▼

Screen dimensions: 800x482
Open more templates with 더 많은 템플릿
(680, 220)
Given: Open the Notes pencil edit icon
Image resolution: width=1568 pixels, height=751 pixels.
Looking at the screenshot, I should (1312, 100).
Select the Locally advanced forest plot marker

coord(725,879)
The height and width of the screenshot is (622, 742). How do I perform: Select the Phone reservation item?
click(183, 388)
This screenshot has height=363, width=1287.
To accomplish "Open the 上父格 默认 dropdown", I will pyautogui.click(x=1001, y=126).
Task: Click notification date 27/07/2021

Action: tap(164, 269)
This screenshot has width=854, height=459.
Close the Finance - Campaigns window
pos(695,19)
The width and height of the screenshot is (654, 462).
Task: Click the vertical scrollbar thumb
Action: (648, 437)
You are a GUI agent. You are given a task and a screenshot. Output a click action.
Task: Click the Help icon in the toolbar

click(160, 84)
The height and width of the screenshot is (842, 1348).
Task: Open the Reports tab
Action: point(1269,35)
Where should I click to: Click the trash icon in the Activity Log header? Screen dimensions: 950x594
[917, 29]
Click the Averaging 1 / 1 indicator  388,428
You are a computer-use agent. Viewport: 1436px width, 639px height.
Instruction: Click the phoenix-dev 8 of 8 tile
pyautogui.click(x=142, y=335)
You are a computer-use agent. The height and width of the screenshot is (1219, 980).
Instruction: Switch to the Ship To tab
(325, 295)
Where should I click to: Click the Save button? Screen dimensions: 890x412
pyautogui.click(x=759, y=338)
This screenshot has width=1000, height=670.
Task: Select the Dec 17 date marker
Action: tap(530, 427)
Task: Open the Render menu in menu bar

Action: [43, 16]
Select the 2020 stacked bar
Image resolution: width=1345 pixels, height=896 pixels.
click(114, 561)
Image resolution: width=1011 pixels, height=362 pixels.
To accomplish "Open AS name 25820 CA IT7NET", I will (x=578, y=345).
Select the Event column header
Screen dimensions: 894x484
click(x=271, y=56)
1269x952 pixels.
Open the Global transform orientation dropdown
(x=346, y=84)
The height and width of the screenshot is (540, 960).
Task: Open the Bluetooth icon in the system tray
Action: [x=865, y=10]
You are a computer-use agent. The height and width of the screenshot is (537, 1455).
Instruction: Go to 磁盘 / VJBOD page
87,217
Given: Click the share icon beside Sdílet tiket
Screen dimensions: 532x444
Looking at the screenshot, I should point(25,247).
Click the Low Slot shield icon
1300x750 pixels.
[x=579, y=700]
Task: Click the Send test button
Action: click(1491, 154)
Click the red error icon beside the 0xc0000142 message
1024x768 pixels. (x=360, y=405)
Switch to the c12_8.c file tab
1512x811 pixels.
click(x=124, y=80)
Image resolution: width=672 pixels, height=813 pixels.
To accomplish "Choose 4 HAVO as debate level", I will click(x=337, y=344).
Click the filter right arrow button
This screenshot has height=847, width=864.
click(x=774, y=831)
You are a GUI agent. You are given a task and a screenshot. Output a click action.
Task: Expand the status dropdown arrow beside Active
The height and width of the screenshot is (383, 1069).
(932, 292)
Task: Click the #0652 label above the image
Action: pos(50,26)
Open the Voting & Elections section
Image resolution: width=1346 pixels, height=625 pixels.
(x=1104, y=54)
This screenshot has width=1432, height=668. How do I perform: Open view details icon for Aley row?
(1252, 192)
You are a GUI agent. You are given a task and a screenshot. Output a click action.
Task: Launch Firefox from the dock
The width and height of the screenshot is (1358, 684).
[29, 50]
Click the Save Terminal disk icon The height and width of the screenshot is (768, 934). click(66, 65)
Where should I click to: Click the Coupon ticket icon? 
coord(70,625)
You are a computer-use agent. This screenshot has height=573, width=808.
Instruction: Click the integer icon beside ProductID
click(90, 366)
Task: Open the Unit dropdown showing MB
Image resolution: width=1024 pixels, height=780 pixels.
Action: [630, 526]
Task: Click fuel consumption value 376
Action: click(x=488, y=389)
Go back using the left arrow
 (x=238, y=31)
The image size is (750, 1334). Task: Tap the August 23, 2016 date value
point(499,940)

▲

[EXERCISE AIM]:
Output only the lines from the one containing "This screenshot has width=1432, height=668." through the end of the material, please, exactly as they appear.

[TASK OUTPUT]:
This screenshot has width=1432, height=668. How do I perform: Open view details icon for Aley row?
(1252, 192)
You are a GUI agent. You are given a task and a screenshot. Output a click action.
Task: Launch Firefox from the dock
The width and height of the screenshot is (1358, 684).
[29, 50]
Click the Save Terminal disk icon The height and width of the screenshot is (768, 934). click(66, 65)
Where should I click to: Click the Coupon ticket icon? 
coord(70,625)
You are a computer-use agent. This screenshot has height=573, width=808.
Instruction: Click the integer icon beside ProductID
click(90, 366)
Task: Open the Unit dropdown showing MB
Image resolution: width=1024 pixels, height=780 pixels.
Action: [630, 526]
Task: Click fuel consumption value 376
Action: click(x=488, y=389)
Go back using the left arrow
 (x=238, y=31)
The image size is (750, 1334). Task: Tap the August 23, 2016 date value
point(499,940)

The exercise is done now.